Genre: CRIME (Film-Noir, thriller)

Plot: A man who was bullied as a child has suffered a breakdown and begins to travel round killing “bullies” in ways representative of his past. Meanwhile a team of detectives are hot on his trail picking up bizarre clues which make the case ever more complex and deadly.


Poster features:

Title (the reccuring factor)
Star names (change over time, suited to the era)
Tagline (change depending on social events of the era)


SAUL BASS: One thing unique to Bass is his use of an iconic shape. I have chosen to use a revolver silhouette (see Mean Streets) as in my prior research I found the gun symbol to be the most common motif in the crime genre. I would also like this gun to be smoking at the barrel, as to create an iconic symbol for the film. Bass has a distinctive, jagged typeface, which I shall also apply to the poster. Many of Bass’s pieces, and in fact many from the 1950’s, use bright colours to contrast with stark blacks. For this reason I will experiment with different colours and shapes in the background.

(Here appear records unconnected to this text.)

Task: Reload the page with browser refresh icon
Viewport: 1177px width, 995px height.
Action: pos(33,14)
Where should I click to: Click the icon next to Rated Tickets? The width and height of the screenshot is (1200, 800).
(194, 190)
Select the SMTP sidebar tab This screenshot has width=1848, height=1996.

STENBERG BROTHERS: The constructivist style of the Stenberg’s is an interesting technique, which I will try and apply to my poster. Constructivism involves using existing images and reconstructing them in a new manner. To incorporate their style, as well as the crime genre, I would like to collect some appropriate images to reconstruct (a gun, a police badge) and also some kind of coloured portrait photo, which appears in many of their pieces. I would also like to include geometric shapes in the background, and a soviet theme.

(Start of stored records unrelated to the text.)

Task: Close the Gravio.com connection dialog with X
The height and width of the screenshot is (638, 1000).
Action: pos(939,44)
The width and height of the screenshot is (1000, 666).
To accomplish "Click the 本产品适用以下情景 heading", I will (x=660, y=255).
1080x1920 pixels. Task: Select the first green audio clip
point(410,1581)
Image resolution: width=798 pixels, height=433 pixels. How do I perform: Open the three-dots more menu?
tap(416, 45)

REYNOLD BROWN: The main thing I need to incorporate into a Brown response is a realist portrait. Most of his pieces included a detailed painting of the films’ star, often depicted some thematic pose relevant to a major scene in the film. For this reason I have chosen to portray a detective (Bogart) who serves as the main selling point for the film and is dressed in conventional costume to the genre, and is holding the gun. Often Brown’s posters featured some sexual interest, therefore I believe I should include a helpless woman, who appears in need of rescue by the male star. In terms of composition Brown, and most 1950’s designers, chose to feature montage scenes combining different elements of the film.

BOB PEAK: Peak’s posters from the 1960’s have a distinctive feel to them. They feature a bright painterly composition, which pastes together a selection of images from the film, giving us a broad picture of the film as opposed to one scene in particular, or just a star image. These compositions use a painted background, with prominent brush marks, and pen illustrations on top. For this I would like to include the detective character (Paul Newman) as the films heart, he is to be placed central in the piece with the other elements of the film surrounding him. Again I would like this character to be in the traditional costume for the genre, and be holding the gun. Because of the cultural background to Peak’s work, I would like this poster to incorporate a sense of change and revolution, taking elements of pop art into account. For example I will use brighter colours than expected in the genre, subverting the standard, blacks and red.

REBORIO: This Cuban revolutionary artist has a fantastic pop art style. His pieces are fantastically abstract and feature an array of psychedelic colours. I think I would like to incorporate the revolver symbol from my earlier ideas as it is an easily applicable shape, and I feel would work well in a psychedelic image. This will be drawn simply with a thick black line and may even house the typography of the poster. Surrounding this I would like to include a bold, bright sun ray effect, to create the idea that the gun is not a dark dangerous tool, but almost holy, and idolised during revolutionary times.

RICHARD AMSEL: Amsel’s posters are realist illustrations depicting characters and important elements from the films. They have no real sense of hidden message, they are simply illustrations to sell the film. I think I will respond to Amsel last once I have a collection of images and ideas of scenes and then incorporate them in a traditional montage.



Its been going quite well recently. I have uncovered information on a few more movie poster artists, and for times sake, have here just pasted in some information from their personal websites, which I will later come to type in my own words, and put in context with my film industry, and design research.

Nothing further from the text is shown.